» STORED ROWS
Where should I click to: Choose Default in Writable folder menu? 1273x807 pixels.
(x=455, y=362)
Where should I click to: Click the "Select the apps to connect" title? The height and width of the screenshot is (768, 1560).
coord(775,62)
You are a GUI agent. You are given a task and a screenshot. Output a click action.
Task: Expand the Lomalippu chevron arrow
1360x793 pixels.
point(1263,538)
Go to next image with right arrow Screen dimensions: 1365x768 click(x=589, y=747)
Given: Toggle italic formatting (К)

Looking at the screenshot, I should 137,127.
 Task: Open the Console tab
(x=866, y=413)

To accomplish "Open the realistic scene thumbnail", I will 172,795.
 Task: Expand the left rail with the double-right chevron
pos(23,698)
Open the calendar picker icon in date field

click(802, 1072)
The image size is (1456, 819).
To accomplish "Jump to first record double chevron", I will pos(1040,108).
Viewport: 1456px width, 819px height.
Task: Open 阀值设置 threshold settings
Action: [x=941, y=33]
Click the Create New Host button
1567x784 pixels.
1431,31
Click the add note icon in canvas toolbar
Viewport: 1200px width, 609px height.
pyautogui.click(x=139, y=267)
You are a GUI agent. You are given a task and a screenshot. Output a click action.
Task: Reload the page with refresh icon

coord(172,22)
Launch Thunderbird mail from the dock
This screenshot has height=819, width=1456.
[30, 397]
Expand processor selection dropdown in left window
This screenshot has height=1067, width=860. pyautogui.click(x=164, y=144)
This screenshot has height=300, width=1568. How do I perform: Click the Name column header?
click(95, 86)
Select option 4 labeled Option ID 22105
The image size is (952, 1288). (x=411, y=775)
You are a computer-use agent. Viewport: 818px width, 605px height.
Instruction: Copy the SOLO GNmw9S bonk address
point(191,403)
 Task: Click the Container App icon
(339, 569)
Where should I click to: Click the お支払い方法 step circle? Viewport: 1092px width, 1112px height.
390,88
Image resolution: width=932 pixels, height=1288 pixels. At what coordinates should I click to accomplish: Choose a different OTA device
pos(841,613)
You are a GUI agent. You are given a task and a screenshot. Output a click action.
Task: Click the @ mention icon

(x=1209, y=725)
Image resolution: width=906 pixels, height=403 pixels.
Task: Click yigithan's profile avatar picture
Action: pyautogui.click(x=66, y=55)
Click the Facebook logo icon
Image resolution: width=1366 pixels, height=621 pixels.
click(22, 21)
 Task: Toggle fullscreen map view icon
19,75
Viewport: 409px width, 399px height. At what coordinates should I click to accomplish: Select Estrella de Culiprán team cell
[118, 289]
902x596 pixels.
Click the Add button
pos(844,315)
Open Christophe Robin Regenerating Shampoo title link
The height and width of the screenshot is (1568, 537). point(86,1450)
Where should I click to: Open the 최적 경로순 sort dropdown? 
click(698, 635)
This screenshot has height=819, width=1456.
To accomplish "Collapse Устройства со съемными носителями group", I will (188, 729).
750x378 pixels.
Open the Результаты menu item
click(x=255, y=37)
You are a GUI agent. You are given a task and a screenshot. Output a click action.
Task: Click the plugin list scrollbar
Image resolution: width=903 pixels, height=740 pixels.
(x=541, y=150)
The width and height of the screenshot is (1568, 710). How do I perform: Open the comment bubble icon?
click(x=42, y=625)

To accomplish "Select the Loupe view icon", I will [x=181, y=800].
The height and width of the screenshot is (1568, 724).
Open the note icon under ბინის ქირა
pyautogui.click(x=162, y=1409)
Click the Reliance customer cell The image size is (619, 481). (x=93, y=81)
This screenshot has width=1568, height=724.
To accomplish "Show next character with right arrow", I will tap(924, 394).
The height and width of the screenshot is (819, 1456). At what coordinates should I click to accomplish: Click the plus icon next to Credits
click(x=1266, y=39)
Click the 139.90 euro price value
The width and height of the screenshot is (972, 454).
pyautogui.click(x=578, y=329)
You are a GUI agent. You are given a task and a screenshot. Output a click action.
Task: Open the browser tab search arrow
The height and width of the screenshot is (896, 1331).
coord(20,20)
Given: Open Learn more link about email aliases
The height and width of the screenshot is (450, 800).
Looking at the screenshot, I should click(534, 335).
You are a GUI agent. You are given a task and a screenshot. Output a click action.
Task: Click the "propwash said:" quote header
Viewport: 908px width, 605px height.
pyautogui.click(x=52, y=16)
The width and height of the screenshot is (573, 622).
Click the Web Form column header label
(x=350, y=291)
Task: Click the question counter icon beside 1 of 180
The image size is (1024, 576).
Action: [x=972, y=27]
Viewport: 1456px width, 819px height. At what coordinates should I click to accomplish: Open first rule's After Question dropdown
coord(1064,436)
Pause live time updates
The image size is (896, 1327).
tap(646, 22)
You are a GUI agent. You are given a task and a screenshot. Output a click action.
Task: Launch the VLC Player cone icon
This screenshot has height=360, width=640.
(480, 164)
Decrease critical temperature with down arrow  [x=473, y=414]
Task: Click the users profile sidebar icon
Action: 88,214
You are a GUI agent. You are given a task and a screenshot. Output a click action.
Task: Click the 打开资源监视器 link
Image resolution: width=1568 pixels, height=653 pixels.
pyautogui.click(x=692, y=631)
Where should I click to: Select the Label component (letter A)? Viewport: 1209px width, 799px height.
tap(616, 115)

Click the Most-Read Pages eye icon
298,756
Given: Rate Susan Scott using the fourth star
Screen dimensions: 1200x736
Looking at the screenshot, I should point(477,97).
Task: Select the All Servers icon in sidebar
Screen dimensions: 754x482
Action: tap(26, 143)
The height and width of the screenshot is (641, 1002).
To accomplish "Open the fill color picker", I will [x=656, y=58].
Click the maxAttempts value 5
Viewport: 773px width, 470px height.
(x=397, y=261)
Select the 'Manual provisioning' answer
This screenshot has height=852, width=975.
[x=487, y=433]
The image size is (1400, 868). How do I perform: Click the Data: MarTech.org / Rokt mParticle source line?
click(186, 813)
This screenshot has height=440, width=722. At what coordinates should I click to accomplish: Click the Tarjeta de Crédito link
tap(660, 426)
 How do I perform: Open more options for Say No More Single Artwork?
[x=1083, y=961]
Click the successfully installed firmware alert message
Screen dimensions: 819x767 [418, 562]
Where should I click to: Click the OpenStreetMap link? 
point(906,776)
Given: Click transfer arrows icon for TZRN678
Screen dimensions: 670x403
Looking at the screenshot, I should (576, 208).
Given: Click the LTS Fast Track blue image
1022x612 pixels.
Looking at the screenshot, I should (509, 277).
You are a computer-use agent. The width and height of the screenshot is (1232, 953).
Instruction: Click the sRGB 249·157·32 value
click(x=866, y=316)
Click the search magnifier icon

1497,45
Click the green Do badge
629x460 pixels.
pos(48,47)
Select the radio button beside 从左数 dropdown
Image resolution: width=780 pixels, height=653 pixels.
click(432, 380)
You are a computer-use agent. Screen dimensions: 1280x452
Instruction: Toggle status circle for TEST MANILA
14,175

» TASK OBJECTIVE
Replace every "Where should I click to" in the lines above with "Where do I click to", and leave the rest of the lines unchanged.

» WRITTEN SOLUTION
Where do I click to: Choose Default in Writable folder menu? 1273x807 pixels.
(x=455, y=362)
Where do I click to: Click the "Select the apps to connect" title? The height and width of the screenshot is (768, 1560).
coord(775,62)
You are a GUI agent. You are given a task and a screenshot. Output a click action.
Task: Expand the Lomalippu chevron arrow
1360x793 pixels.
point(1263,538)
Go to next image with right arrow Screen dimensions: 1365x768 click(x=589, y=747)
Given: Toggle italic formatting (К)

Looking at the screenshot, I should 137,127.
 Task: Open the Console tab
(x=866, y=413)

To accomplish "Open the realistic scene thumbnail", I will 172,795.
 Task: Expand the left rail with the double-right chevron
pos(23,698)
Open the calendar picker icon in date field

click(802, 1072)
The image size is (1456, 819).
To accomplish "Jump to first record double chevron", I will pos(1040,108).
Viewport: 1456px width, 819px height.
Task: Open 阀值设置 threshold settings
Action: [x=941, y=33]
Click the Create New Host button
1567x784 pixels.
1431,31
Click the add note icon in canvas toolbar
Viewport: 1200px width, 609px height.
pyautogui.click(x=139, y=267)
You are a GUI agent. You are given a task and a screenshot. Output a click action.
Task: Reload the page with refresh icon

coord(172,22)
Launch Thunderbird mail from the dock
This screenshot has height=819, width=1456.
[30, 397]
Expand processor selection dropdown in left window
This screenshot has height=1067, width=860. pyautogui.click(x=164, y=144)
This screenshot has height=300, width=1568. How do I perform: Click the Name column header?
click(95, 86)
Select option 4 labeled Option ID 22105
The image size is (952, 1288). (x=411, y=775)
You are a computer-use agent. Viewport: 818px width, 605px height.
Instruction: Copy the SOLO GNmw9S bonk address
point(191,403)
 Task: Click the Container App icon
(339, 569)
Where do I click to: Click the お支払い方法 step circle? Viewport: 1092px width, 1112px height.
390,88
Image resolution: width=932 pixels, height=1288 pixels. At what coordinates should I click to accomplish: Choose a different OTA device
pos(841,613)
You are a GUI agent. You are given a task and a screenshot. Output a click action.
Task: Click the @ mention icon

(x=1209, y=725)
Image resolution: width=906 pixels, height=403 pixels.
Task: Click yigithan's profile avatar picture
Action: pyautogui.click(x=66, y=55)
Click the Facebook logo icon
Image resolution: width=1366 pixels, height=621 pixels.
click(22, 21)
 Task: Toggle fullscreen map view icon
19,75
Viewport: 409px width, 399px height. At what coordinates should I click to accomplish: Select Estrella de Culiprán team cell
[118, 289]
902x596 pixels.
Click the Add button
pos(844,315)
Open Christophe Robin Regenerating Shampoo title link
The height and width of the screenshot is (1568, 537). point(86,1450)
Where do I click to: Open the 최적 경로순 sort dropdown? 
click(698, 635)
This screenshot has height=819, width=1456.
To accomplish "Collapse Устройства со съемными носителями group", I will (188, 729).
750x378 pixels.
Open the Результаты menu item
click(x=255, y=37)
You are a GUI agent. You are given a task and a screenshot. Output a click action.
Task: Click the plugin list scrollbar
Image resolution: width=903 pixels, height=740 pixels.
(x=541, y=150)
The width and height of the screenshot is (1568, 710). How do I perform: Open the comment bubble icon?
click(x=42, y=625)

To accomplish "Select the Loupe view icon", I will [x=181, y=800].
The height and width of the screenshot is (1568, 724).
Open the note icon under ბინის ქირა
pyautogui.click(x=162, y=1409)
Click the Reliance customer cell The image size is (619, 481). (x=93, y=81)
This screenshot has width=1568, height=724.
To accomplish "Show next character with right arrow", I will tap(924, 394).
The height and width of the screenshot is (819, 1456). At what coordinates should I click to accomplish: Click the plus icon next to Credits
click(x=1266, y=39)
Click the 139.90 euro price value
The width and height of the screenshot is (972, 454).
pyautogui.click(x=578, y=329)
You are a GUI agent. You are given a task and a screenshot. Output a click action.
Task: Open the browser tab search arrow
The height and width of the screenshot is (896, 1331).
coord(20,20)
Given: Open Learn more link about email aliases
The height and width of the screenshot is (450, 800).
Looking at the screenshot, I should click(534, 335).
You are a GUI agent. You are given a task and a screenshot. Output a click action.
Task: Click the "propwash said:" quote header
Viewport: 908px width, 605px height.
pyautogui.click(x=52, y=16)
The width and height of the screenshot is (573, 622).
Click the Web Form column header label
(x=350, y=291)
Task: Click the question counter icon beside 1 of 180
The image size is (1024, 576).
Action: [x=972, y=27]
Viewport: 1456px width, 819px height. At what coordinates should I click to accomplish: Open first rule's After Question dropdown
coord(1064,436)
Pause live time updates
The image size is (896, 1327).
tap(646, 22)
You are a GUI agent. You are given a task and a screenshot. Output a click action.
Task: Launch the VLC Player cone icon
This screenshot has height=360, width=640.
(480, 164)
Decrease critical temperature with down arrow  [x=473, y=414]
Task: Click the users profile sidebar icon
Action: 88,214
You are a GUI agent. You are given a task and a screenshot. Output a click action.
Task: Click the 打开资源监视器 link
Image resolution: width=1568 pixels, height=653 pixels.
pyautogui.click(x=692, y=631)
Where do I click to: Select the Label component (letter A)? Viewport: 1209px width, 799px height.
tap(616, 115)

Click the Most-Read Pages eye icon
298,756
Given: Rate Susan Scott using the fourth star
Screen dimensions: 1200x736
Looking at the screenshot, I should point(477,97).
Task: Select the All Servers icon in sidebar
Screen dimensions: 754x482
Action: tap(26, 143)
The height and width of the screenshot is (641, 1002).
To accomplish "Open the fill color picker", I will [x=656, y=58].
Click the maxAttempts value 5
Viewport: 773px width, 470px height.
(x=397, y=261)
Select the 'Manual provisioning' answer
This screenshot has height=852, width=975.
[x=487, y=433]
The image size is (1400, 868). How do I perform: Click the Data: MarTech.org / Rokt mParticle source line?
click(186, 813)
This screenshot has height=440, width=722. At what coordinates should I click to accomplish: Click the Tarjeta de Crédito link
tap(660, 426)
 How do I perform: Open more options for Say No More Single Artwork?
[x=1083, y=961]
Click the successfully installed firmware alert message
Screen dimensions: 819x767 [418, 562]
Where do I click to: Click the OpenStreetMap link? 
point(906,776)
Given: Click transfer arrows icon for TZRN678
Screen dimensions: 670x403
Looking at the screenshot, I should (576, 208).
Given: Click the LTS Fast Track blue image
1022x612 pixels.
Looking at the screenshot, I should (509, 277).
You are a computer-use agent. The width and height of the screenshot is (1232, 953).
Instruction: Click the sRGB 249·157·32 value
click(x=866, y=316)
Click the search magnifier icon

1497,45
Click the green Do badge
629x460 pixels.
pos(48,47)
Select the radio button beside 从左数 dropdown
Image resolution: width=780 pixels, height=653 pixels.
click(432, 380)
You are a computer-use agent. Screen dimensions: 1280x452
Instruction: Toggle status circle for TEST MANILA
14,175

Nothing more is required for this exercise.